In the U.S., we have established our own specialty respiratory critical care commercial and medical affairs organizations that are experienced in and will focus on neonatal indications.  These organizations will be primarily responsible to effect the commercial introduction of SURFAXIN.  With our established relationships and contacts in the neonatal community, we believe that we also will be able to use our commercial and medical affairs organizations to effectively introduce the AFECTAIR device for infants in the U.S.  We also expect that, in the future, these teams will be able to leverage the experience and relationships that we gain with the introduction of SURFAXIN and the AFECTAIR device for infants to efficiently support the introductions of AEROSURF and SURFAXIN LS, if approved.

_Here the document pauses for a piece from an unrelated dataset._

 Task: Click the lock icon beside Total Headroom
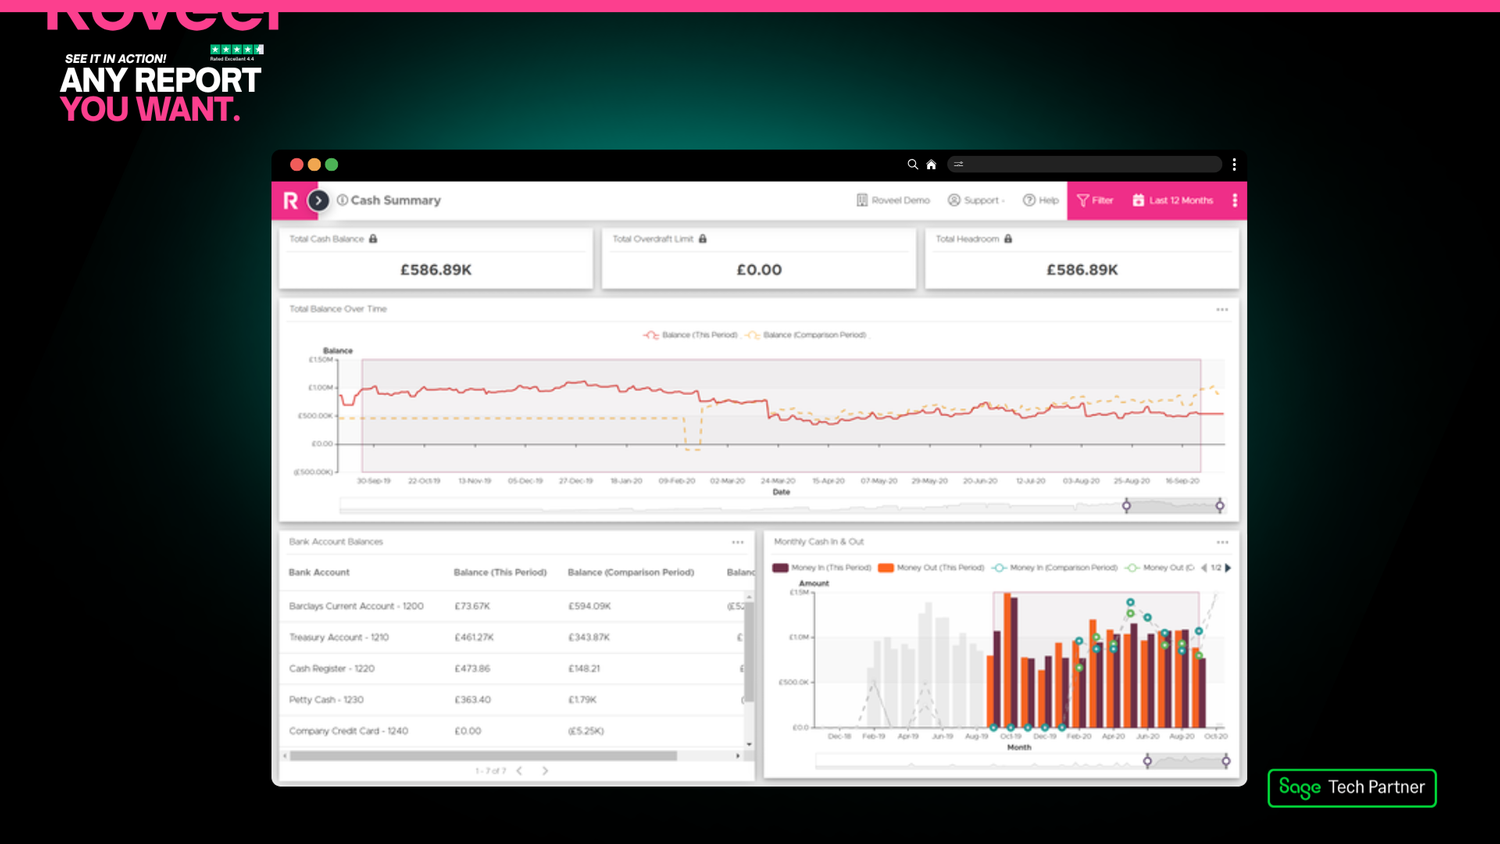click(x=1008, y=239)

An important priority is to secure strategic resources to support the continued development and commercial introduction of our RDS products.  While we currently intend to retain all rights and commercialize our approved products in the U.S., we are focused on identifying potential strategic alliances to assist us in markets outside the U.S.  We seek strategic partners that have broad experience in the designated markets, including regulatory and product development expertise as well as, if our products are approved, an ability to commercialize our products.  In addition to development and commercial support, such alliances typically also would provide us with financial resources to support our efforts, potentially in the form of upfront payments, milestone payments, commercialization royalties and a sharing of research and development expenses.  In 2013, we are focused on securing a significant strategic alliance predominantly focused on the EU.  In our discussions to date, the primary focus of our discussions has been on AEROSURF.  We also would consider various financing alternatives or collaboration arrangements that would provide infusions of capital and other resources needed to advance our KL4 surfactant development programs.  We may also seek strategic alliances and/or collaboration arrangements to support the potential commercial introduction of SURFAXIN and, if approved, SURFAXIN LS in countries where regulatory marketing authorization is facilitated by the information contained in our SURFAXIN new drug application (NDA) approved by the FDA.  There can be no assurance that we will be successful in concluding any strategic alliance, collaboration or other similar transaction.  See, Note 2 – Liquidity Risks and Management's Plans.